Frank follows up with a further look at that smugness:
Now, maybe doing absolutely nothing about the Kansas conundrum will serve Democrats well in the years to come. I suspect, however, that their smug fantasy of demographically determined triumph will take them the way of all the other smug mechanical dreams to which the liberal mind is so peculiarly given. I recall, in this connection, a conversation I had about Kansas politics with a prominent national Democrat back in 2003. To him, the situation was obvious, as was its solution: The state’s Republicans had pushed too far to the right, and now they were fated for defeat by the laws of physics, by the irresistible swing of that ol’ pendulum.
Ahh, it's a decade later, and we see what the result of that smugness has been. Cruz here in Texas. Mike Lee in Utah. A "tea party" of old-resentment GOPers now young and radicalized, dominating the House GOP caucus, and that hasn't backed down from the previous Congress' intransigence.

The "liberal mind" link is paywall-protected, rightly, at Harper's. Perhaps it comes free in a month or so.

But, teh Google tells me he starts by triangulating off Krugman's myopia and goes from there. Noting how this smugness has failed in the past, he cites post-1964 Democratic smugness over Barry Goldwater's obliteration as a starting point, as described by Rick Perlstein. Or how FDR blew it in 1938 midterms. From there, he gets more specific about what this leads to:
Why bother getting out there and building majorities capable of sweeping the G.O.P. out for good? There’s no need, insist Democrats of the optimistic kind, who believe that the impersonal hand of history will soon deliver the world to their doorstep, tied with a bow. (Ralph Nader, who has been observing the progressive collapse for decades, is irked by the demographic argument, which he described to me as “the verbal equivalent of anesthesia for the Democratic party.”)
Next, he notes, this both is rooted in, and fuels, a different attitude:
The difference between conservative culture and progressivism couldn’t be more stark.

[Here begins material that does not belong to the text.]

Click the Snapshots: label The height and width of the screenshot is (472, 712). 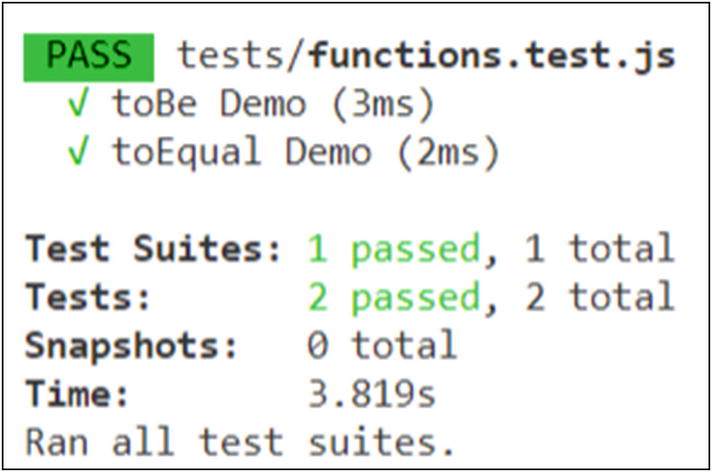coord(133,345)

They read the RedState blog and refresh their anger; we read Nate Silver’s FiveThirtyEight blog and learn the exact statistical odds of an Obama victory in North Carolina. They are all would-be organizers, alternately Sam Adams or Saul Alinsky (the enemy they love to emulate). On my side, those figures are barely remembered; the model for progressives today is academia.
There's no anger of the wingnut sort. Look at Obama himself. Not for nothing is he called President Kumbaya, here and elsewhere. Speaking of ...

Corrente sums up its observation:
One reason arguing with Obots is so hard; they genuinely believe they don't have to do anything. Obama successfully anesthetized a big segment of the professional, creative, and political class. It's amazing. Anyhow, I just remembered you don't actually have to buy the current version of Harper's; you can go to the library and read it there!
Totally agreed. And, the Angles and others affiliated with Battleground Texas are all Obats. Which is why Wendy Davis will lose in 2014 to Greg Abbott.

And why, looking four years ahead, Julian Castro will lose to Abbott in 2018, unless he's smart enough not to run, or to have somebody radically different than BG manage his campaign. However, given that he's one of the "ascendants" who's Obat-leaning, he's not that smart.

Frank himself thinks that at least a few red staters will listen to traditional economic messages. Now, governors have less influence on this than congresscritters, but they have some.

Why, instead of sounding like Tricky Ricky Perry, isn't Davis talking about something like "Let's make Texas more friendly for workers"?

The fact the she isn't, and that Bill White wasn't, probably explains why many potential Ds never vote.

When has the word "union" crossed a Texas Democratic gubernatorial candidates lips on a regular basis?